Quien no recuerda los enfrentamientos verbales entre el ex gobernador de Veracruz Miguel Ángel Yunes Linares, incluso el ex gobernador jarocho llegó a señalar que Amlo era un vividor del erario, desequilibrado mental y loco.

Así las cosas, hoy la FGR ha girado un oficio a todas las delegaciones estatales de esa dependencia, con “carácter de urgente”, para que se investigue “si cuentan con antecedentes” de Miguel Ángel Yunes y de su amigo Jorge Winckler Ortiz, actual Fiscal General de Veracruz, a quien se le intenta iniciar un juicio político por parte del congreso veracruzano. Fuentes de la FGR han señalado que van en serio contra Yunes y Winckler, solo es cuestión de tiempo.

En Hidalgo se busca revivir el desechado proyecto de Refinería

Con mucha mejor ubicación estratégica, geográfica y logística que en Tabasco, grupos políticos y económicos del estado de Hidalgo pretenden promover la resurrección del cancelado proyecto de construcción de la Refinería Bicentenario-Tula, cuyo proyecto fue desechado en el sexenio de Felipe Calderón “por falta de fondos”.

Inclusive, en su campaña para diputado local por Morena, Ricardo Baptista, señaló que entre las peticiones de los pobladores de la zona, destacaba revivir el proyecto, que tantas expectativas de despegue económico, comercial y de empleos de calidad tuvo en su momento.

Pero en realidad, el proyecto nació en medio de fuerte polémica entre posiciones encontradas en un contexto donde el sistema de refinerías de Pemex estaba en condiciones tales que arrojaba pérdidas por 100 mil millones de pesos al año.

Por un lado, había presiones políticas desde la izquierda para construir refinerías, pero con recursos y tecnologías propias. Pero Pemex y el gobierno carecían de una y otra cosa.

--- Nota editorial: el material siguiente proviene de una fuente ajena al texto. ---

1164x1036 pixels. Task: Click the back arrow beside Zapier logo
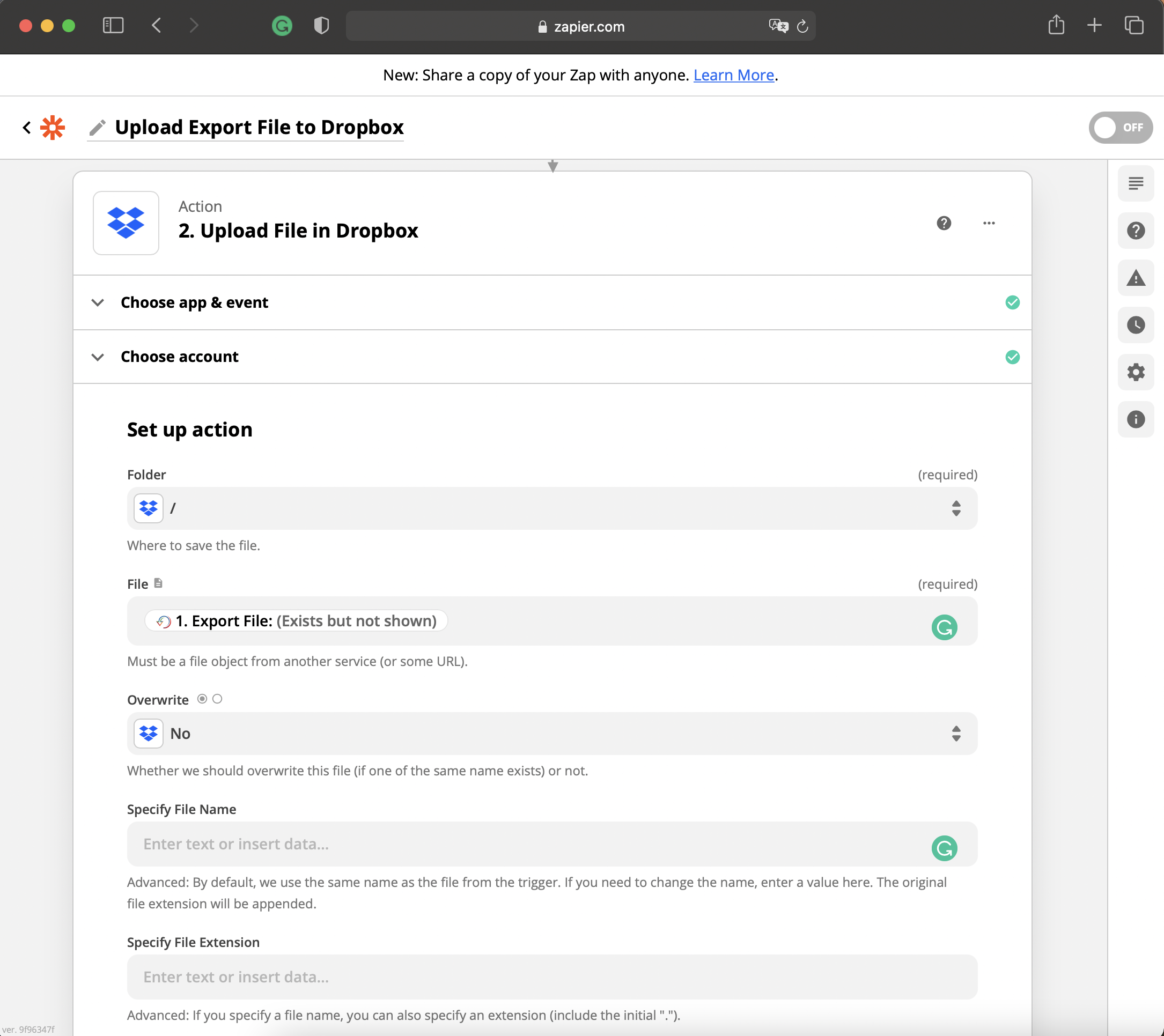(26, 128)
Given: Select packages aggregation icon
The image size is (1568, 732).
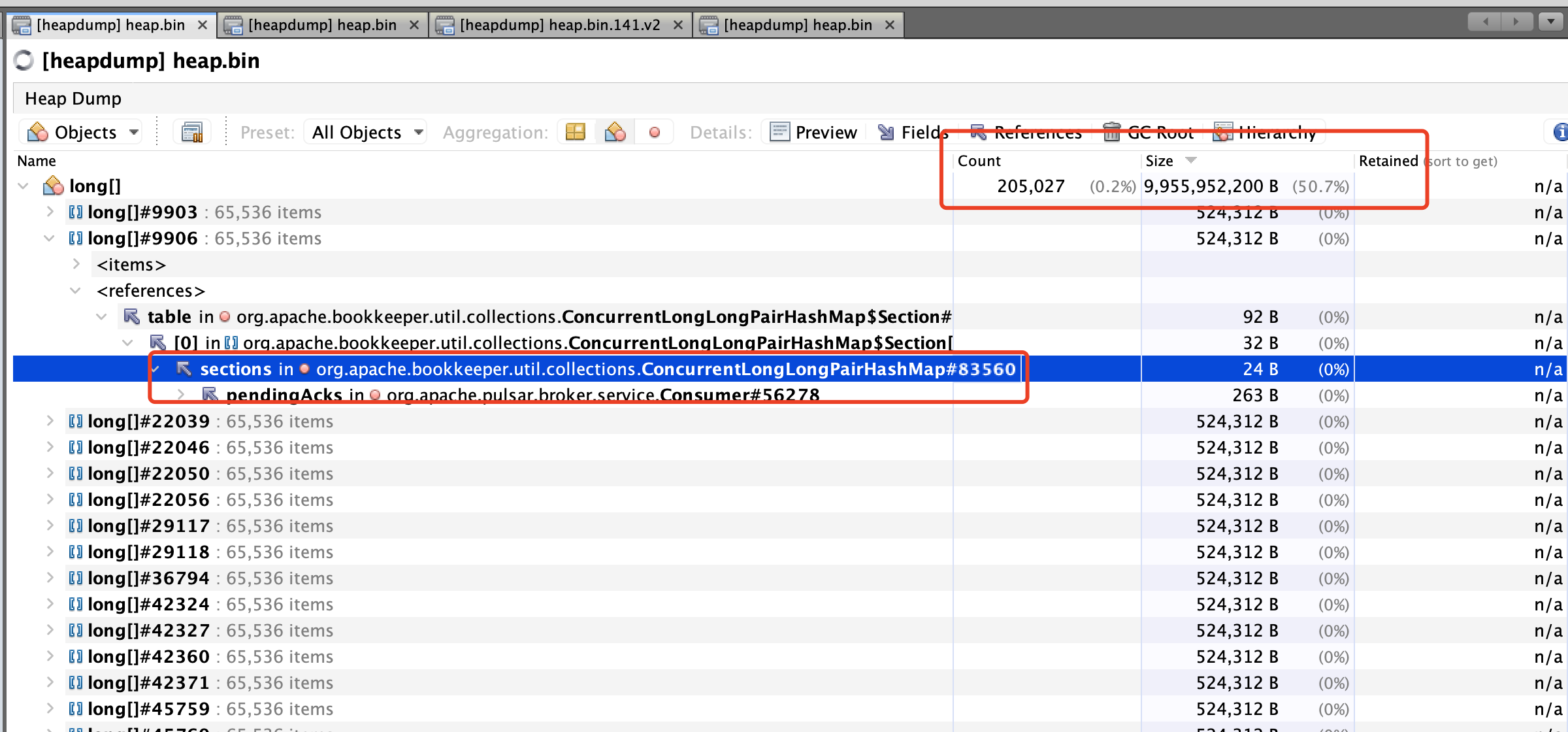Looking at the screenshot, I should pyautogui.click(x=576, y=133).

Del otro, el gobierno consideraba mejor opción importar refinados de Estados Unidos, donde por cierto, Pemex tiene hace tiempo una exitosa asociación con la firma angloholandesa Shell, en una refinería en Deer Park, Houston, donde obtiene inclusive ganancias.

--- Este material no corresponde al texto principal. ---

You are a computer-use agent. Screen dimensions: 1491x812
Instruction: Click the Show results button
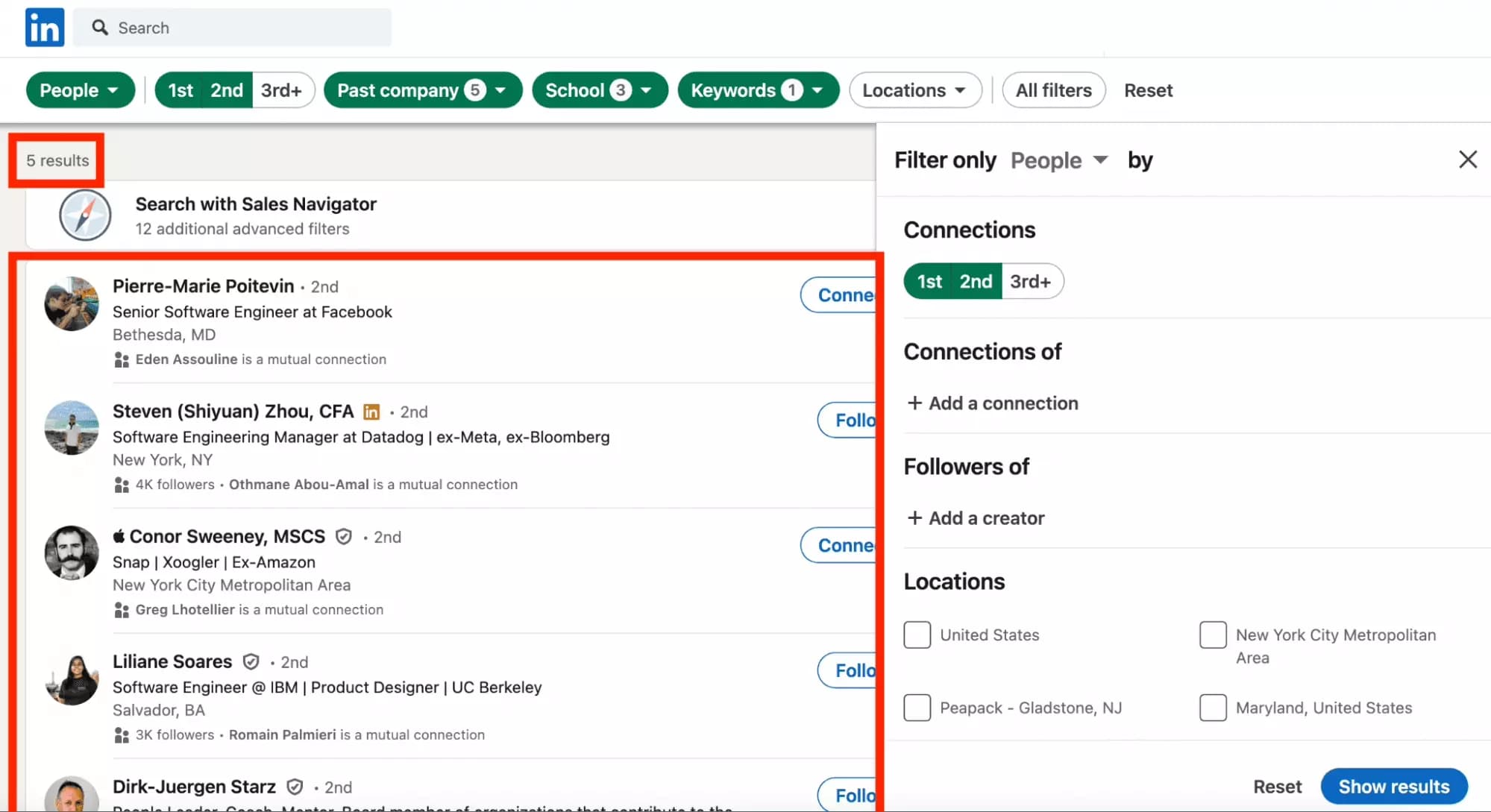click(x=1393, y=786)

En cierto momento, el presidente Calderón llegó a considerar otra asociación con Shell y otras transnacionales para una refinería en… algún país de Centroamérica, porque en México en esos años tales sociedades estaban prohibidas.

Fue solo una idea y muy pronto la desechó el presidente de la República. Entonces aceptó hacer una especie de “concurso” entre los gobiernos de Hidalgo y Estado de México, para ver el mejor lugar para construir otra refinería.

Finalmente se decidió por Tula, Hidalgo. Pero era evidente que el presidente Calderón siempre vio el asunto con desgano. El caso es que sólo se construyó la barda perimetral y se canceló por falta de recursos.

Se trata de un polígono de 700 hectáreas adquiridas por el gobierno del estado y el costo del proyecto total se estimó en ocho mil millones de dólares, para un tren de producción de carburantes de 165 mil barriles diarios y tardaría cinco años la construcción.

Cuando triunfó en las elecciones Andrés Manuel López Obrador, se revivió brevemente la esperanza de que la Refinería Bicentenario se hiciera realidad, toda vez que tiene la mejor ubicación posible.

Pero el presidente electo anunció el proyecto de Dos Bocas, Tabasco, un lugar lejano a los centros de distribución y consumo, que se encarece sustancialmente por la necesidad de construir líneas de ductos hacia el centro del país.

O peor aún, ahora que la política energética, para pasmo de los especialistas en el ramo, desechará los ductos y el transporte se hará por carretera, cuatro veces más caro y riesgoso que los ductos.